Source document:
★ ★ ★

Nicosia, an accomplished and well-known painter with studios in Boston and Delray Beach, used her knowledge of Italy and Italian art history as well as her eye for detail and research to produce a great piece of storytelling that’s part art history, part travelogue and part historical fiction.
The Caravaggio Contract (Merrimack Media) is available on Amazon.com for $17.95. It’s a sweeping story that involves a Rome antiques dealer, two Caravaggio paintings missing since the artist’s death, murder and Italian crime syndicates.
“I’ve lived in all the places I write about — Naples, Capri, Rome,” said Nicosia, whose paintings of Italian landscapes have been shown at galleries worldwide.
Nicosia’s former home in Ansedonia, in southern Tuscany, was just above the beach where Caravaggio’s body was found, so she has a personal relationship with his history and the area.
“The land where he walked, I’ve walked,” said Nicosia, who began writing the self-published book more than eight years ago when the recession forced the closing of galleries that displayed her art. “It was like participating in my own funeral. I thought, is this the end of my career?’ ”

★ ★ ★

Entries provided:
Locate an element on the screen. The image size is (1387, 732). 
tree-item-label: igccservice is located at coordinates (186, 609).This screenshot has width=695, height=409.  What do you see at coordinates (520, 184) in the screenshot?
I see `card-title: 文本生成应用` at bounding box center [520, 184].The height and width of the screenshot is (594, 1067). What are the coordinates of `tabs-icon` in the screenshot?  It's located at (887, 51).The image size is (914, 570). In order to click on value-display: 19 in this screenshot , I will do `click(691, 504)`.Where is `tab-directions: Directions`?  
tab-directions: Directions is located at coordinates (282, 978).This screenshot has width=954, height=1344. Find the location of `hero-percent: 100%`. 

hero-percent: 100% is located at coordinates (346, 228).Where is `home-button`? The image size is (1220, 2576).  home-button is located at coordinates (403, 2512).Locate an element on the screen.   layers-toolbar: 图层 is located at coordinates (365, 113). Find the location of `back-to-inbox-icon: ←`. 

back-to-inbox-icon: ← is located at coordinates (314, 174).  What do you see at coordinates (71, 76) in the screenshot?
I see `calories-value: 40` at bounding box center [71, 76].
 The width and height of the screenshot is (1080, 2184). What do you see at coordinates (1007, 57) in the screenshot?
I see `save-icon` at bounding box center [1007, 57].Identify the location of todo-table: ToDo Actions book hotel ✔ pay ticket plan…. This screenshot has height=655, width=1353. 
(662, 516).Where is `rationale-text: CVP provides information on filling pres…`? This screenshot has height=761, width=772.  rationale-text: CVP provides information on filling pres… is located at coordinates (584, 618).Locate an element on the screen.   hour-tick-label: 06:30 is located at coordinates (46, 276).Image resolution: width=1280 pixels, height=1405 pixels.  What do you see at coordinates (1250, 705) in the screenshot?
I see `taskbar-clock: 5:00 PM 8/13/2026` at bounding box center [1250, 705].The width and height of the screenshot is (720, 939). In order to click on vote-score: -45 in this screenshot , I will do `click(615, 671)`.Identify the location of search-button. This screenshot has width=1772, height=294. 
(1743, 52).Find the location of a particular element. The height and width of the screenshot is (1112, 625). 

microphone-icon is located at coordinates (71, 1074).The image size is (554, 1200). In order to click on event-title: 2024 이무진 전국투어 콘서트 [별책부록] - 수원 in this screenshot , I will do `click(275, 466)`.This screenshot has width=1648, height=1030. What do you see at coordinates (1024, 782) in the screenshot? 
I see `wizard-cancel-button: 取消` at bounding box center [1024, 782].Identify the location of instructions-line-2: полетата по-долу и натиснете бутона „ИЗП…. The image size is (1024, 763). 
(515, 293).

★ ★ ★

Tasks to complete:
(a) Answer these questions using the article about Nicosia's novel. Put each answer on its own line, marked the same way.
(i) In which two places does Nicosia have studios?
(ii) What is the book's price on Amazon.com?
(iii) How long ago did Nicosia begin writing the book?
(b) For each statement, say whether the article about Nicosia's novel supports it. Answer yes or no, and quote the words from the article that decide it.
(i) The story involves two Caravaggio paintings that have been missing since the artist's death.
(ii) Nicosia has never lived in Naples.
(iii) Nicosia's former home was in Ansedonia, in southern Tuscany.
(c) Continue the article about Nicosia's novel from its last sentence.

Set of answers:
(a)
(i) Boston and Delray Beach
(ii) $17.95
(iii) More than eight years ago

(b)
(i) Yes: "two Caravaggio paintings missing since the artist’s death"
(ii) No: "I’ve lived in all the places I write about — Naples, Capri, Rome"
(iii) Yes: "Nicosia’s former home in Ansedonia, in southern Tuscany"

(c)
It turned out not to be the end of her art career, but the seedling of her writing career. Nicosia answered an ad in an art club newsletter that was searching for writers.
“I told them I hadn’t done any creative writing since college, but they accepted me,” Nicosia said.
One day when Nicosia was painting in the Vatican Gardens — a rare treat for artists —she began talking to priests who were visiting on a day trip. The conversation naturally turned to Caravaggio and his mysterious demise near Nicosia’s residence.
“They said, ‘You don’t know the story?’ So they told me the story.’’
What the priests told Nicosia became the inspiration for The Caravaggio Contract.
“It was fun to have that premise and fun to see how the story unwound,” Nicosia said. “It’s been a steep learning curve, but I’ve really enjoyed it.”